Terraform Labs (TFL) founder and CEO, Do Kwon, who creates the Terra Luna (LUNA) and TerraUSD stablecoin (UST) blockchain ecosystems, said on Friday that TFL had donated 12 million LUNA ($1.1 billion at the time of publication) to the Luna Foundation Guard (LFG). LFG was founded in January to expand the Terra ecosystem and ensure the long-term viability of its stablecoins. The monies, which are denominated in LUNA, will be burned to mint UST to increase the LFG’s reserves, according to Kwon:
“We will keep growing reserves until it becomes mathematically impossible for idiots to claim de-peg risk for UST.”
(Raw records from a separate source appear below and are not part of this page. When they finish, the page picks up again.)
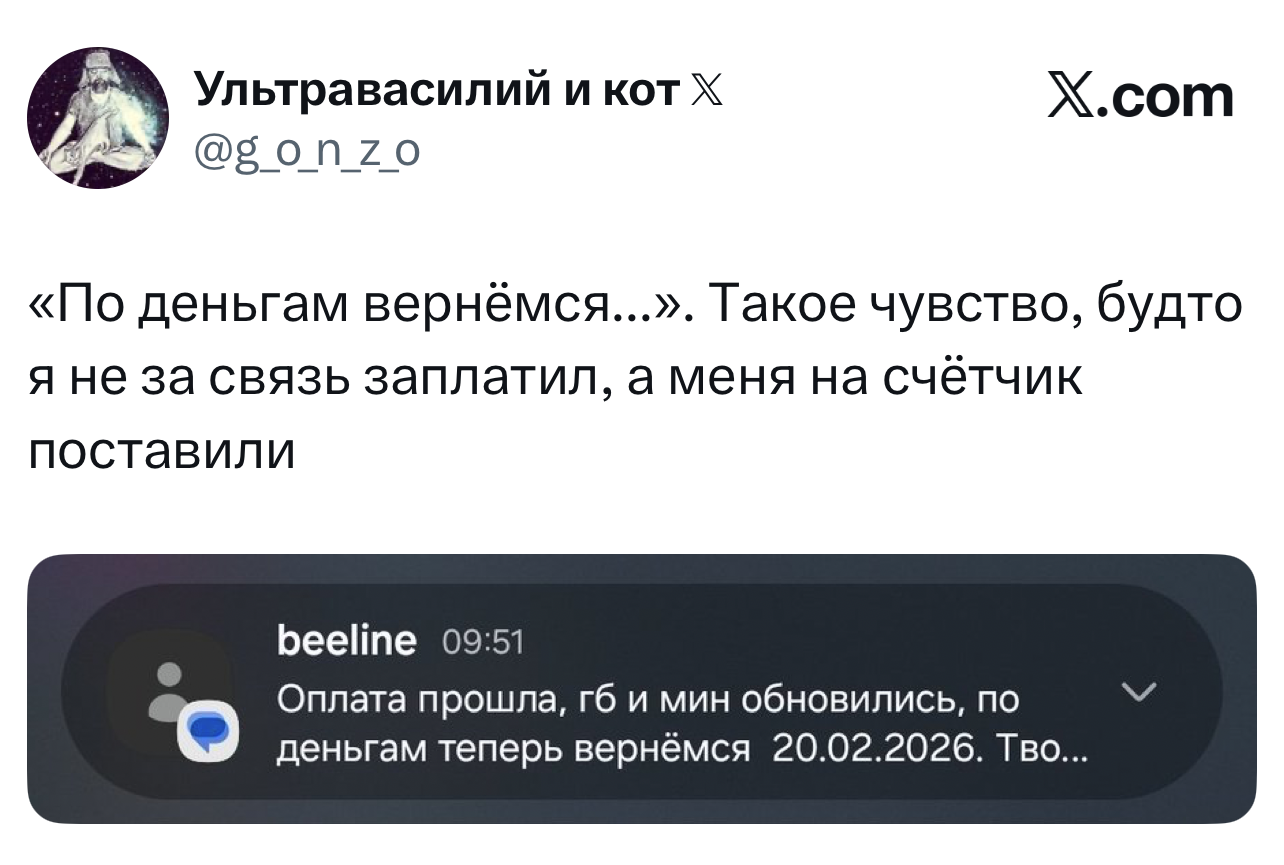Image resolution: width=1284 pixels, height=865 pixels.
Task: Open the Ультравасилий profile avatar
Action: click(x=98, y=118)
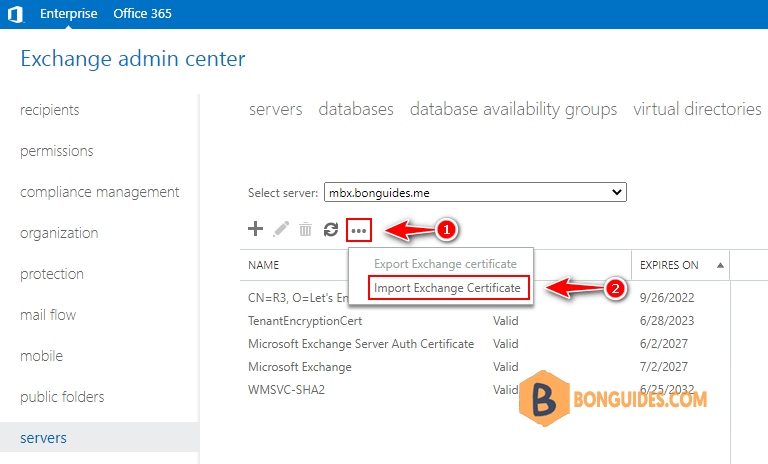Select the Microsoft Exchange Server Auth Certificate row
The height and width of the screenshot is (464, 768).
pyautogui.click(x=361, y=344)
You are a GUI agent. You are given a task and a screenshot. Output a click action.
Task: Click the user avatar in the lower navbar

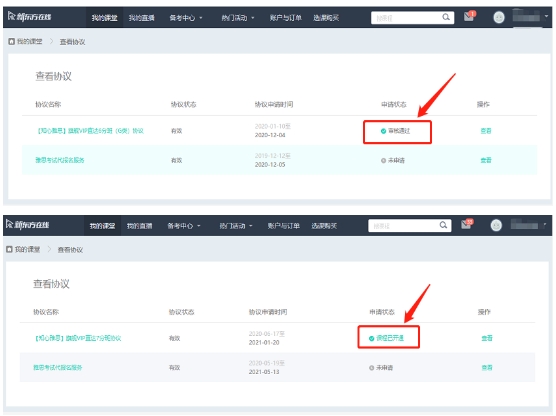click(496, 225)
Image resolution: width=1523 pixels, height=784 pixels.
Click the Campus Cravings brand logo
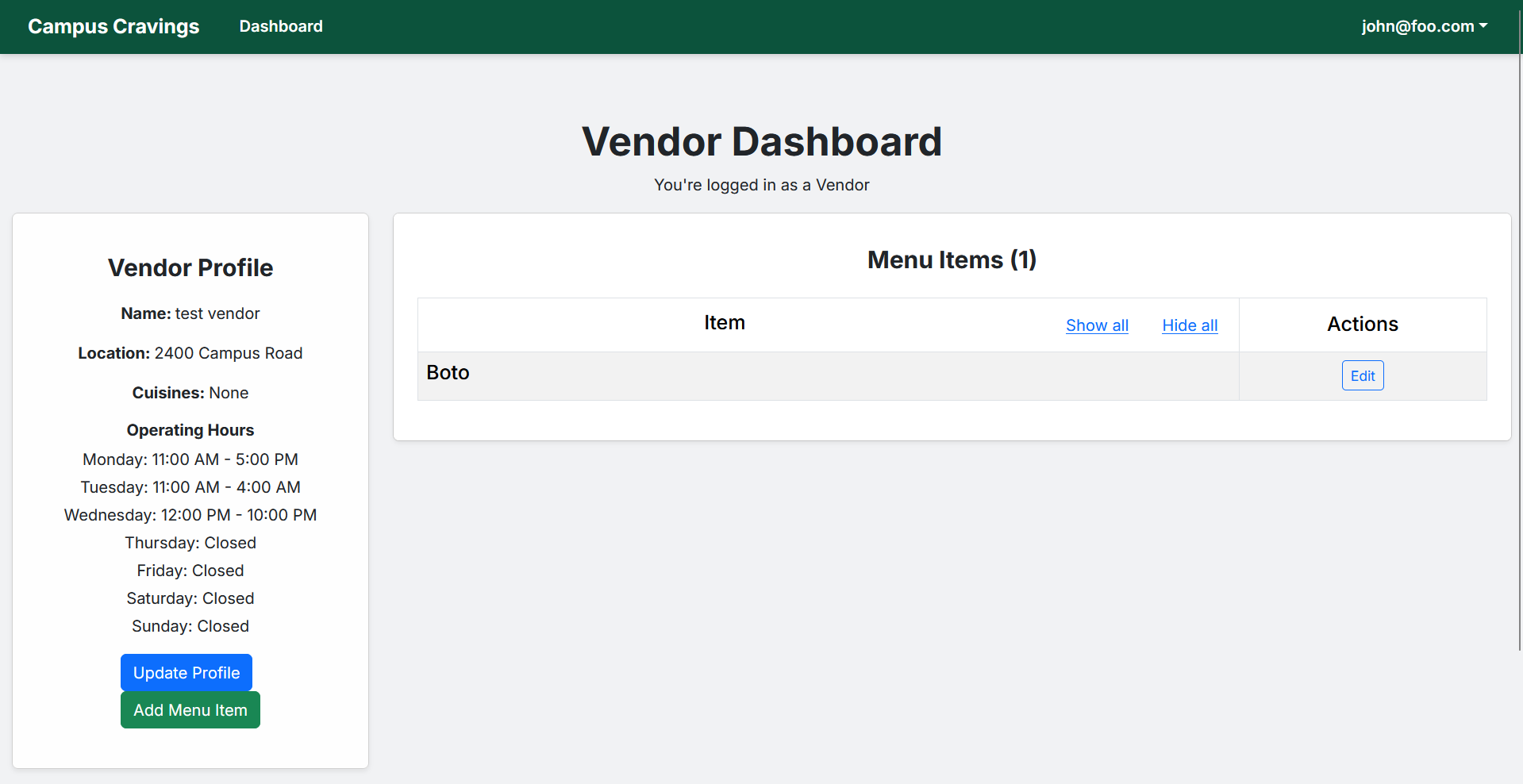coord(113,26)
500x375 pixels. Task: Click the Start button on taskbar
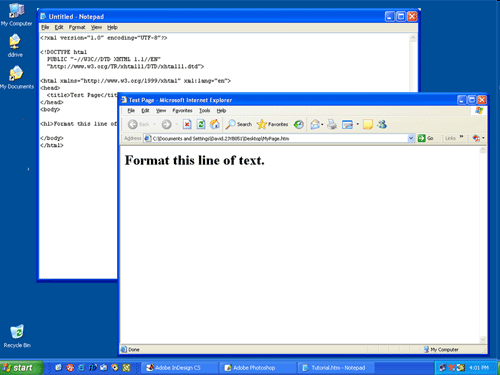pos(22,368)
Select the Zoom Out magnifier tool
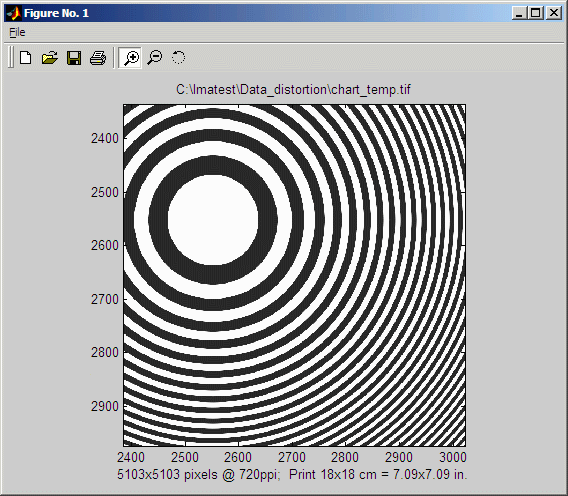The height and width of the screenshot is (496, 568). (155, 58)
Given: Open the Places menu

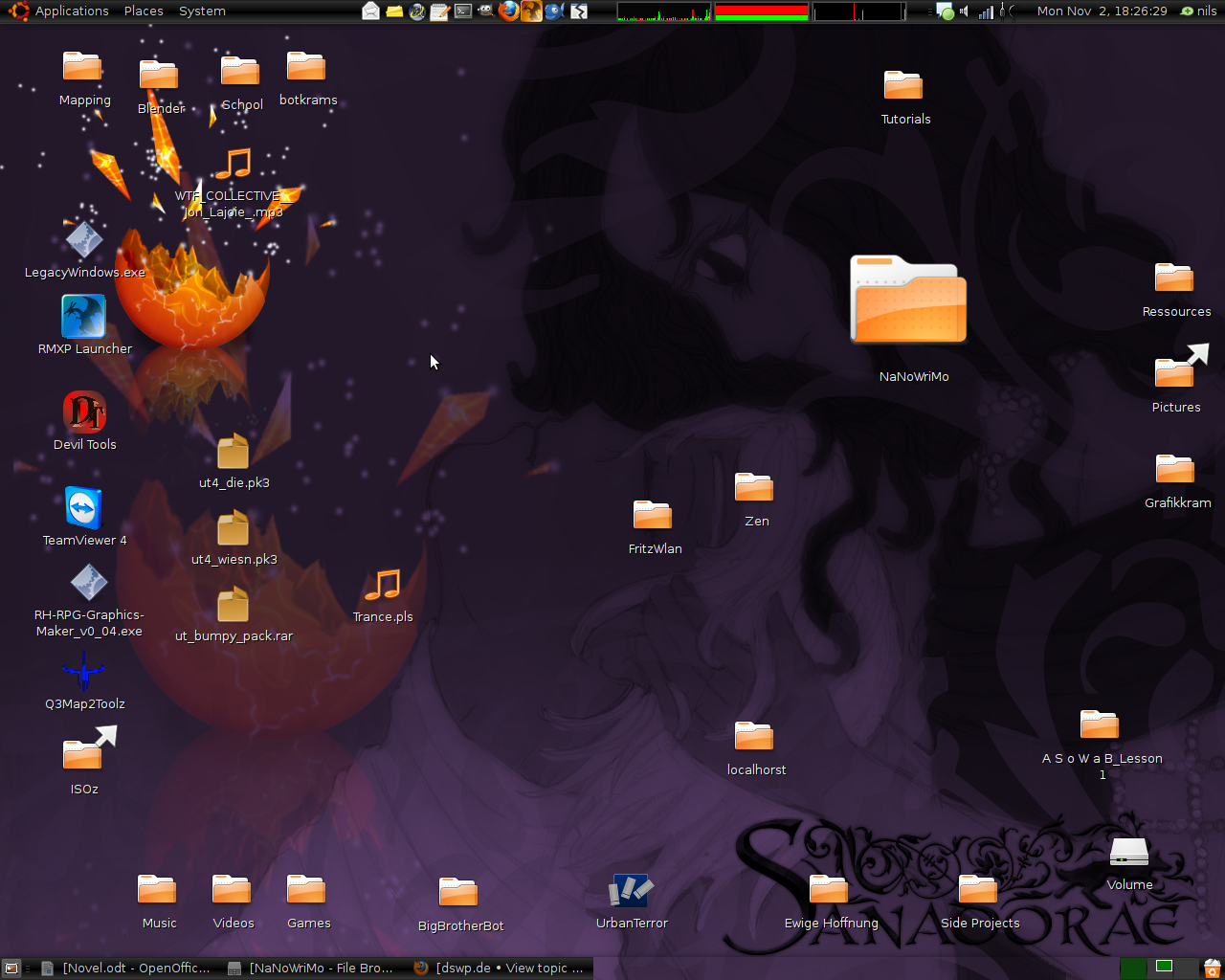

UST is an algorithmic stablecoin with a notional 1:1 exchange rate with the US dollar, which is maintained in part by swapping LUNA tokens for/against it when its market value deviates from its peg. When you burn a dollar in UST, you get a dollar in LUNA, and vice versa.
However, because of the increasing demand for UST on decentralized finance (DeFi) platforms such as Curve Finance, unbalanced pools for stablecoin exchanging exist. As more crypto enthusiasts exchange their USD Coin and Tether (USDT) for UST, the pool’s reserves will diminish, resulting in price instability as supply falls behind demand. TFG had previously voted two days before burning the 4.2 million LUNA that remained in its treasury to protect UST’s peg. TFG claims that:
“LFG will swap the [new] LUNA to UST (swap=burn) and sell the UST to the Curve pool. The proceeds will go back to LFG reserves to purchase BTC.”
UST is an extremely popular coin among crypto aficionados, because of Terra’s flagship Anchor Protocol, which offers up to a 20% yearly interest on UST savings deposits. However, despite a recent significant capital infusion, the Anchor Protocol’s reserve (for paying the stated yield) is still on the fall at the time of publishing because of an imbalance of depositors and lenders paying interest.